Enyo Pharma has announced that its lead candidate EYP001, indicated for the treatment of hepatitis B, successfully cleared a Phase Ia trial.
Enyo Pharma is one of the hottest biotechs in Lyon that is developing new treatments against viruses, including hepatitis B or severe influenza infections. Its key asset, EYP001, is a farnesoid X receptor (FXR) agonist indicated for the treatment of hepatitis B. Now, Enyo Pharma has released the results of its first Phase Ia trial with EYP001, revealing safety and tolerability of the compound and demonstrating activation of the FXR nuclear receptor.

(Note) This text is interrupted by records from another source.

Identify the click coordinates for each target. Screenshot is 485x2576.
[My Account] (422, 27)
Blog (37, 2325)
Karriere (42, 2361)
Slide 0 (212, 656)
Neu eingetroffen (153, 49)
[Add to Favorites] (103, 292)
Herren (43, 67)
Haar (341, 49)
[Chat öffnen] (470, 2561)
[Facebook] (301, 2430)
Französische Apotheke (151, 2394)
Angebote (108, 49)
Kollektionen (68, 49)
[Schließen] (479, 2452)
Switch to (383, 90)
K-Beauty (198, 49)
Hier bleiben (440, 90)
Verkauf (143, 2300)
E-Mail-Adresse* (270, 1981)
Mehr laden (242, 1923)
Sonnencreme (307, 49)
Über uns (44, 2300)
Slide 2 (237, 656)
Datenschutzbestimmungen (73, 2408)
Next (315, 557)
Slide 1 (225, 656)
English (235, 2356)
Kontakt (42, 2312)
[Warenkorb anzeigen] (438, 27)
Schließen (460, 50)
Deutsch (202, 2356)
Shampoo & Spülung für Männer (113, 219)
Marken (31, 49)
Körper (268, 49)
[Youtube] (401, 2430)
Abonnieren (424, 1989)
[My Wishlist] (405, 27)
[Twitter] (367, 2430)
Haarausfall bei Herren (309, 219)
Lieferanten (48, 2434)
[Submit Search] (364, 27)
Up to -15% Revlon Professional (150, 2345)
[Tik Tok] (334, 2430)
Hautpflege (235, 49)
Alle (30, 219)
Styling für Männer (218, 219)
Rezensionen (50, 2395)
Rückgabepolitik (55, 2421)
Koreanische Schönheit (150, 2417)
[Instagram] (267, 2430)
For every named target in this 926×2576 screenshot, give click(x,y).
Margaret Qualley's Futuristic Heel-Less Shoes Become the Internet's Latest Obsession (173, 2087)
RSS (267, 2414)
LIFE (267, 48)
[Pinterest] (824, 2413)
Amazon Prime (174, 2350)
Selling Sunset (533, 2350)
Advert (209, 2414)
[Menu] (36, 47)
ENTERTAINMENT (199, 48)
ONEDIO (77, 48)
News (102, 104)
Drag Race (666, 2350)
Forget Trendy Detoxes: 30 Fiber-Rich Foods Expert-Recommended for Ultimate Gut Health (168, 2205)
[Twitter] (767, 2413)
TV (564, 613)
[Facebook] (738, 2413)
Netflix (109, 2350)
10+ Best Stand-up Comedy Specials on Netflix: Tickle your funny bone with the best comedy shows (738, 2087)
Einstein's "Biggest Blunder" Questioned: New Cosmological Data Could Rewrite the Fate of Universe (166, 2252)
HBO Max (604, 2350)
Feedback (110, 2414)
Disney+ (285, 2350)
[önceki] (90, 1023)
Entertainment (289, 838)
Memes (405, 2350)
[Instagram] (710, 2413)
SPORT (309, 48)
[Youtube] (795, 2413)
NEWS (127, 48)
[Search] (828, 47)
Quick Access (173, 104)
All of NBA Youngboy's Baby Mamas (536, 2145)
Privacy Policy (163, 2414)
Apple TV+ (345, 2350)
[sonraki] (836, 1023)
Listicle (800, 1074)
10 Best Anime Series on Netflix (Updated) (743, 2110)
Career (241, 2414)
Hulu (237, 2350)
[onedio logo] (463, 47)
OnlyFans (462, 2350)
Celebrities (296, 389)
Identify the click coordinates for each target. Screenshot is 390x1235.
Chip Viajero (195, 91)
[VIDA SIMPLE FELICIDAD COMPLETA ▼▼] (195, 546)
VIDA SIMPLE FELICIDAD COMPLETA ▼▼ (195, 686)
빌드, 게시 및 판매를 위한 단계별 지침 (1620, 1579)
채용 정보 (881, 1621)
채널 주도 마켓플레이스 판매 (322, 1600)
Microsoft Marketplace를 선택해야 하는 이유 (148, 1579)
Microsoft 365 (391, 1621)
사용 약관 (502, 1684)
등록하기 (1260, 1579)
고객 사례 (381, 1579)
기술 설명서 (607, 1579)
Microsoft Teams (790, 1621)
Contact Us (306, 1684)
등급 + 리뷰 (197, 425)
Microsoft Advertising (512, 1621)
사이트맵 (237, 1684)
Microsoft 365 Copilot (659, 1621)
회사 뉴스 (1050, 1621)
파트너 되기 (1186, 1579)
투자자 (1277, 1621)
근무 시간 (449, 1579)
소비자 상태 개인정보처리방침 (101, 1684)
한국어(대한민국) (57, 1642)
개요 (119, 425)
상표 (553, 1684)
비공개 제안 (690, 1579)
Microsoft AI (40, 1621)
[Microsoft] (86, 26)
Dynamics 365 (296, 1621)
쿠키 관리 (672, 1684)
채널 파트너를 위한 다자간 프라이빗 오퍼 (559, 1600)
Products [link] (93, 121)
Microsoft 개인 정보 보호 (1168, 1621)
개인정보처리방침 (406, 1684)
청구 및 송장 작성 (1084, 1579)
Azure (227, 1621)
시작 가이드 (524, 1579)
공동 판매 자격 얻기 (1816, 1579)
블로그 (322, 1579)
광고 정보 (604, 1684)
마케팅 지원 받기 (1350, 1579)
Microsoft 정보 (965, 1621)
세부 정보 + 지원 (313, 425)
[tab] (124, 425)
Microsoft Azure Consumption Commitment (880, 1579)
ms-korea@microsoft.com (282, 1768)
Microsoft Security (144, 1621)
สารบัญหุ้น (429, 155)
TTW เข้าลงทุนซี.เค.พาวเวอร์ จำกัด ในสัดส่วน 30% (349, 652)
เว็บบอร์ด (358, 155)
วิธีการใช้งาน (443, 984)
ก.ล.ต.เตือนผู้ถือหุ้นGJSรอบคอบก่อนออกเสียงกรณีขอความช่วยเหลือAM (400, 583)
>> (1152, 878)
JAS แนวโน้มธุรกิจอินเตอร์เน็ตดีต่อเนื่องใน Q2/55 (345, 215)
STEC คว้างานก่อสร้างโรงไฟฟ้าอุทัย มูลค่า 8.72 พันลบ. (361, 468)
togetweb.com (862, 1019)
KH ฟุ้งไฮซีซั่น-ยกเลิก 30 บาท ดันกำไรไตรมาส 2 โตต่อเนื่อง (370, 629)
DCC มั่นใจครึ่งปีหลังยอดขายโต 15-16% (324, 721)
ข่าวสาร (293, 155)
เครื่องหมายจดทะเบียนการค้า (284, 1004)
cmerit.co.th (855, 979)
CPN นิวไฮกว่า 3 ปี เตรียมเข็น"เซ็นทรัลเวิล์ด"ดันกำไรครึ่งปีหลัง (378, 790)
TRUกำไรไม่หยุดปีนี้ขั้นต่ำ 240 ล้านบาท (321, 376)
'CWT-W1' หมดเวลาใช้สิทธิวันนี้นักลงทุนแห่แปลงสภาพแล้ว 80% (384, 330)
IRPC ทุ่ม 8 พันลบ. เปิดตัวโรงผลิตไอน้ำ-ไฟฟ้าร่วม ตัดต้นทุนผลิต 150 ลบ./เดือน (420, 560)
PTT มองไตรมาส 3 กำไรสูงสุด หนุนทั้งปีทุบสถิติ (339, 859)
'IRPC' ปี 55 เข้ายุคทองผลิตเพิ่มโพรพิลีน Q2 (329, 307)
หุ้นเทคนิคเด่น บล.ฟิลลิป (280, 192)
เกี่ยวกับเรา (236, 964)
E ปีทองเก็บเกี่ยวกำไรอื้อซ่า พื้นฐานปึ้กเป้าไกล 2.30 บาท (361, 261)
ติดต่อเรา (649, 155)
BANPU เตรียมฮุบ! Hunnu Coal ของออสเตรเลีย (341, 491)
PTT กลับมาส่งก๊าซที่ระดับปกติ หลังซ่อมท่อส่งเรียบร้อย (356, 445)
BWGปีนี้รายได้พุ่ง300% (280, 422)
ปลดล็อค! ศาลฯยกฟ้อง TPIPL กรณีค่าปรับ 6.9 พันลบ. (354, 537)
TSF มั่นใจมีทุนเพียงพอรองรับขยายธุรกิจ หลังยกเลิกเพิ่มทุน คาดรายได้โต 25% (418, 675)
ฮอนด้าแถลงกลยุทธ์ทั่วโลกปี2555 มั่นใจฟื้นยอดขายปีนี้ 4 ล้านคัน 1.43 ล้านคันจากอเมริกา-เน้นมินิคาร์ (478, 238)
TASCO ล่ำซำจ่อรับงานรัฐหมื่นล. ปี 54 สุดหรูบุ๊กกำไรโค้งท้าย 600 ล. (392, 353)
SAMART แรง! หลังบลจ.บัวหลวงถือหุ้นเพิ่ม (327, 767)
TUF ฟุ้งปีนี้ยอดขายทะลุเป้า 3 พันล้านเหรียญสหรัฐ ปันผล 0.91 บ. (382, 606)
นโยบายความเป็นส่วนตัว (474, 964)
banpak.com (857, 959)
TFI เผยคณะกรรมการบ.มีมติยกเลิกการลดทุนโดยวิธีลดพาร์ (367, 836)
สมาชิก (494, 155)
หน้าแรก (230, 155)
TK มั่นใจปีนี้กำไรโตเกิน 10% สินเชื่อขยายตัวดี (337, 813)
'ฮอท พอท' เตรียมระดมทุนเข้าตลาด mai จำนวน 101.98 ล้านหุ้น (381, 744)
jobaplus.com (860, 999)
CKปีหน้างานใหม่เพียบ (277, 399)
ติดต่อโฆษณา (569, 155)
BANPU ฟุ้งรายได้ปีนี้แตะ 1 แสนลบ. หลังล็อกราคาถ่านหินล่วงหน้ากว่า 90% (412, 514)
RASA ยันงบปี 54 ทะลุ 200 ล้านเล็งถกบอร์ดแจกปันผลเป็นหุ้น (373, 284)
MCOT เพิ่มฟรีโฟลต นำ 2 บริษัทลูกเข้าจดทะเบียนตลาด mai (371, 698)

Enyo landed its hepatitis candidate in 2015 in a licensing deal with Poxel. EYP001 is a small molecule acting on the human FXR nuclear hormone receptor and is able to interfere with HBV replication by impacting the transcriptional activity of cccDNA, which serves as template for all viral RNAs. In addition, FXR agonists have recently gained attention in hepatobiliary and metabolic diseases, such as NASH, due to its favorable effect on liver regeneration and its ability to prevent liver fibrosis.
On top of the positive clinical findings, in vitro data have shown that that EYP001 inhibits the release of HBV particles. In addition, it reduces the production of viral proteins, cccDNA and pgRNA levels, and thereby outperforms established therapies such as Tenofovir (Gilead) and Entecavir (BMS).
According to the WHO, more than 350M people are chronically infected with hepatitis B virus, putting them at risk of developing liver cirrhosis or cancer. Present available treatment options are not curative but only manage the disease. The biotech is thus addressing a massive market, currently dominated by Gilead’s Tenofovir and BMS’s Entecavir.
Jacky Vonderscher, CEO of Enyo Pharma, commented in a press release, “We are very pleased with the emerging profile of EYP001 following our first Phase 1 trial. We look forward to bringing the compound into other clinical phases and believe that EYP001 has the potential to be also studied in other indications such as nonalcoholic fatty liver (NASH).”
Backed by big-name investor Sofinnova, Enyo recently raised a huge sum of €22M to support the further clinical development of EYP001. However, the company will have to outpace its competition in the FXR agonist space, with big players like Intercept and Allergan pushing their drug candidates through late-stage clinical trials for the treatment of NASH.
Yet, as the competition is racing to enter the hyped NASH space, Enyo stands good chances of transforming the hepatitis B field.